Le jeune adolescent haussa un sourcil pour marquer son étonnement, ce qui était déjà beaucoup venant de sa part.
"Je vous demande pardon?"
"Ne faites pas semblant de ne pas m'avoir compris, votre sourcil a très bien parlé pour vous."
"Excusez-moi, mais le coup de "ma liberté en échange d'une expérience", vous me l'avez déjà servi une bonne dizaine de fois, et pourtant je suis toujours là."
"C'est pour ça qu'on va faire quelque chose de vraiment inédit pour une fois."
"Du genre "me mettre dans un environnement réel pour me tester"?"
"Dans les grandes lignes, c'est à peu près ça."
"Continuez."
Satisfait de l'effet produit sur le jeune, Azenkov décida de poursuivre son exposé.
"Si je provoque le nom d'Angel School, ça évoque quoi à vos oreilles?"
"Cet établissement scolaire près de Tokyo destiné à accueillir les petits génies du monde entier qui provoque chez moi des crises de rire à chaque fois que j'en entends parler?"
"Plus ou moins ..."
"Comment ça, plus ou moins?"
"Parce que je vous y envoie, tout simplement."
"De quoi?"
"Arrêtez donc de faire l'idiot deux minutes, je crois que mon antipathie envers vous augmente encore plus lorsque vous essayez de me prendre pour un imbécile."
"Réaction à peu près normale, mais vous comptez sérieusement m'envoyer là-bas?"
"Oui."
"Et pour faire quoi?"
"L'expérience est assez bête : vous passez un an là-bas et si vous arrivez à tenir jusqu'à la fin de l'année, vous êtes libres."
"Où est l'arnaque?"
"A votre avis?"
"Je ne sais pas, c'est pour ça que je vous pose la question ..."
"Eh bien, parfait, ça rendra les choses plus amusantes à votre sens, à mon avis."
"Donc, en gros, vous m'envoyez un an à Tokyo avec comme seul objectif de parvenir à y rester un an?"
"Non, avant, vous allez passer quelques mois à apprendre le japonais ici, en Amérique ...
"C'est vrai que ça serait utile.

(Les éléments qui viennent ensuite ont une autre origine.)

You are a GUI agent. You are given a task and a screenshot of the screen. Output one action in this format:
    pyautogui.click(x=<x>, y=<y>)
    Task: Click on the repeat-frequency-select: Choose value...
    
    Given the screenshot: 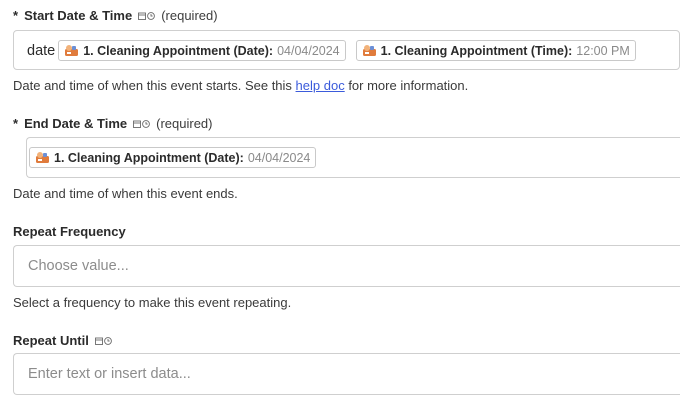 What is the action you would take?
    pyautogui.click(x=346, y=266)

Mais sinon, qu'est-ce qui me prouve que vous allez tenir parole?"
"Après votre départ, le protocole exige de vous mettre sur la liste des "personnes en déplacement". Si au bout d'un an, vous n'êtes pas revenus, vous resterez définitivement sur cette liste, avec les conséquences que ça a."
"En gros, vous arrêtez de me suivre officiellement?"
"C'est ça."
"Vous êtes sûrs que vous n'avez rien à me dire sur cette école?"
"Allez, soyons un peu sincère pour une fois", répondit Azenkov avec un léger sourire sur les lèvres, "je vais juste me contenter d'énoncer la différence fondamentale entre cette expérience et tout ce que vous avez connu jusque-là : avant, c'était du un-contre-un."
"Très bien. Alors, marché conclu."
"Parfait. Je vous sers quelque chose?"
"Un bon verre d'eau serait parfait pour moi ..."
Ceci est une histoire qui me trottait dans la tête depuis assez longtemps, et Dieu seul sait si un jour, je parviendrais à coucher entièrement sur le papier tout ce que j'avais en tête. Quoi que ce soit, c'est toujours utile de mettre des mots là-dessus, ça permet de se soulager l'esprit, et autant vous en faire profiter.